_Try it_
Everything from the line containing "The height and width of the screenshot is (191, 735)." to the end of the listing, both included, should be returned exactly, apart from the pictures.

[Start of Attachment]

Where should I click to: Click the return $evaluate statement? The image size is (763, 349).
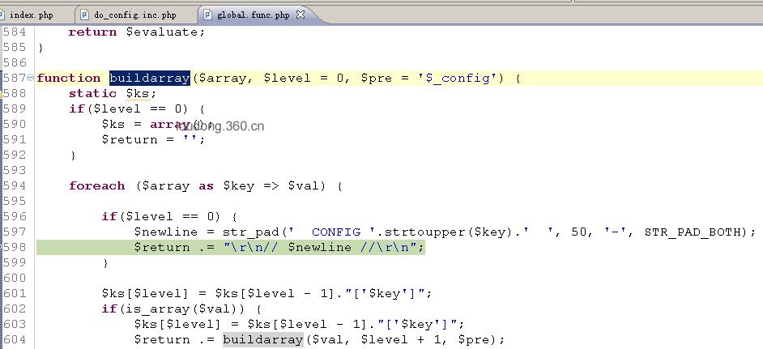click(x=137, y=32)
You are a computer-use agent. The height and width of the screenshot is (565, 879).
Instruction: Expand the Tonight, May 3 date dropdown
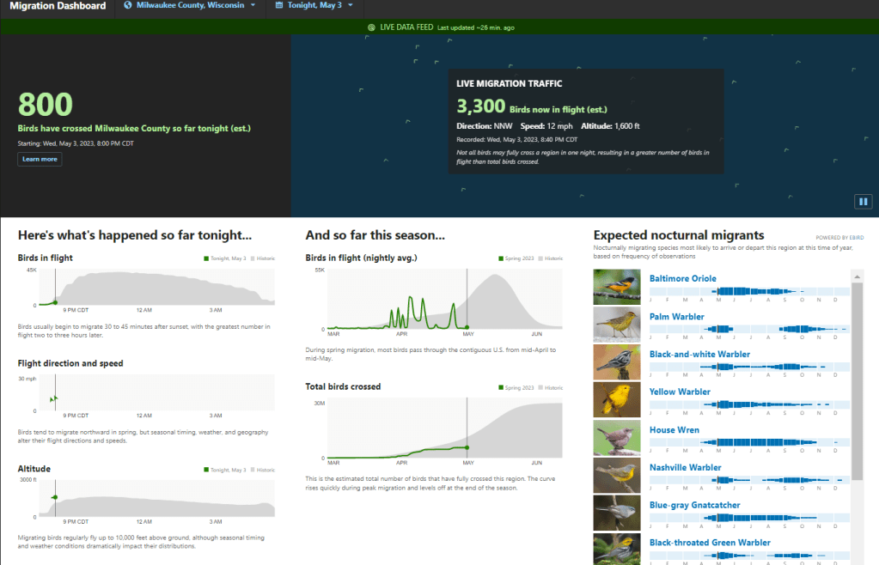(x=314, y=6)
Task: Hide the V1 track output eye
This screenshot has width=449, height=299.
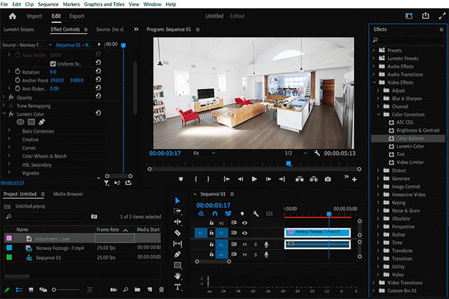Action: tap(244, 232)
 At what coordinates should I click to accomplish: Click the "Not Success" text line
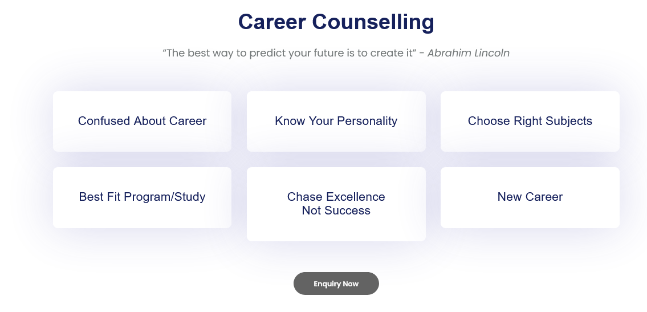[336, 211]

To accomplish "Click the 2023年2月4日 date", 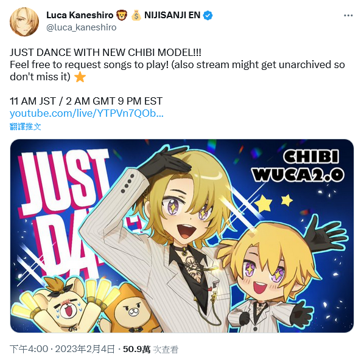I will click(x=85, y=349).
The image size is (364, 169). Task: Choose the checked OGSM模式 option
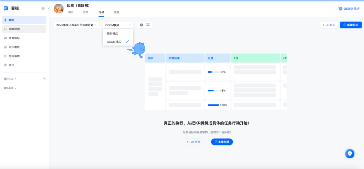[118, 42]
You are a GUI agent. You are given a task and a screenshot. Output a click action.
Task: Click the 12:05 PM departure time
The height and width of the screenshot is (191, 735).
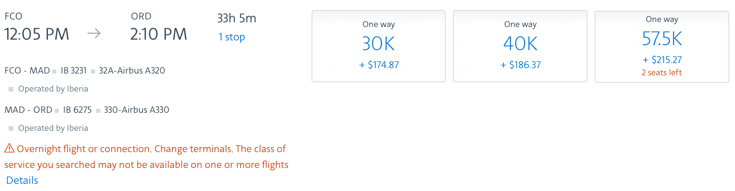[x=37, y=34]
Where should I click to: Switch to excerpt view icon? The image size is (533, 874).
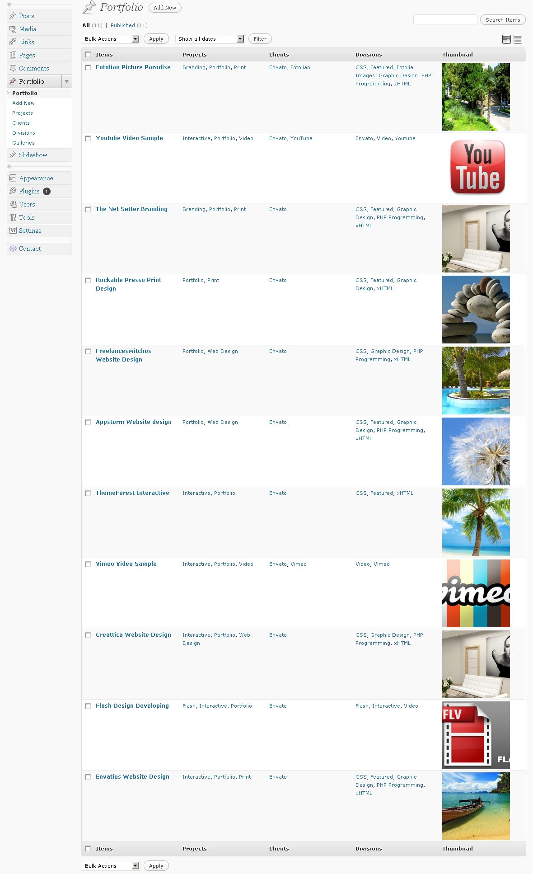[518, 39]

[End of Attachment]

_Solution_
The height and width of the screenshot is (191, 735).
[x=37, y=34]
Where should I click to: Switch to excerpt view icon? The image size is (533, 874).
[518, 39]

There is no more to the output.